ランデヴー II
「私、倉橋君のこと、好き……なんだ」


紗英ちゃんはそう私に告白すると、「やだ、言っちゃった!」と両手で頬を押さえながら恥ずかしそうに身を捩った。



何となく気付いていたものの、言葉にされると心がきしきしと何かに削られるように疼く。

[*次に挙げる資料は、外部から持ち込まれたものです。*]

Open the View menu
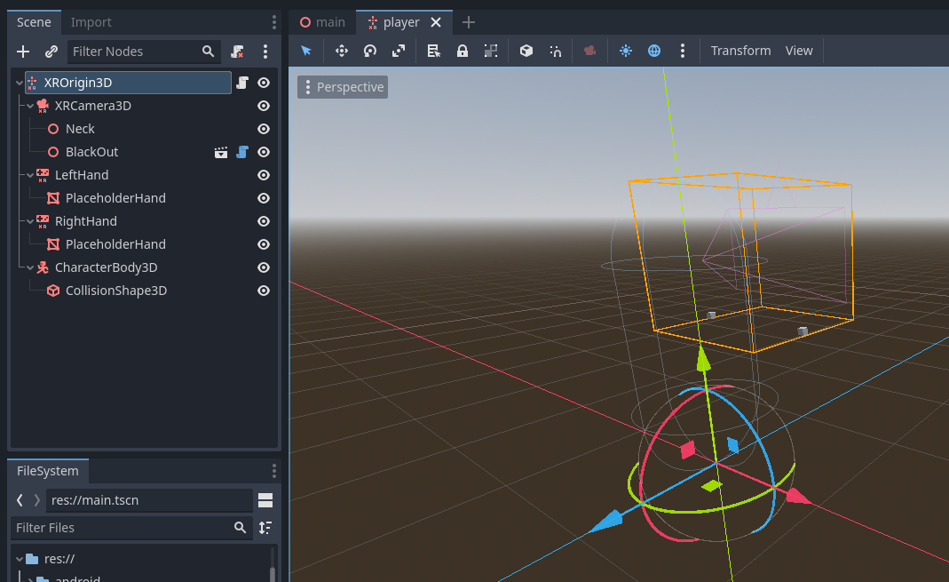Screen dimensions: 949x582 (x=798, y=51)
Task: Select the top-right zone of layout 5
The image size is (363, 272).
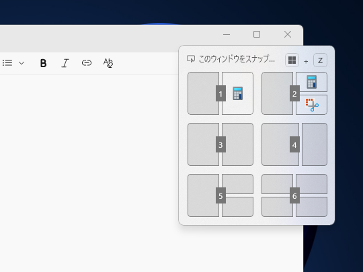Action: [238, 184]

心の中では「あ、そう……」と冷静を装おうとするが、その反面「やっぱりそうなんだ……」と鼓動が止まらない。



私の思い違いだったら良かったのに……。


何故そう思うのか? と心に問い掛けても、答えなんかわからない。


ただ、たまらなく嫌だった。


倉橋君と紗英ちゃん、2人が並ぶ姿を想像すると呼吸が乱れて胸が痛い。



控えめな音を鳴らしてやって来たエレベーターに軽い足取りで乗り込んだ紗英ちゃんは、まだ外でぼんやりと見ている私の方に向き直る。


そして人差し指を立て、自らの唇にぷにっと押し当てて言った。


「内緒だよ?」と。



その上目遣いで見つめる女の仕草にドキッとした私は、「うん……」と曖昧に笑いながら紗英ちゃんの後に続く。


そして、「でも……」と口を開いた。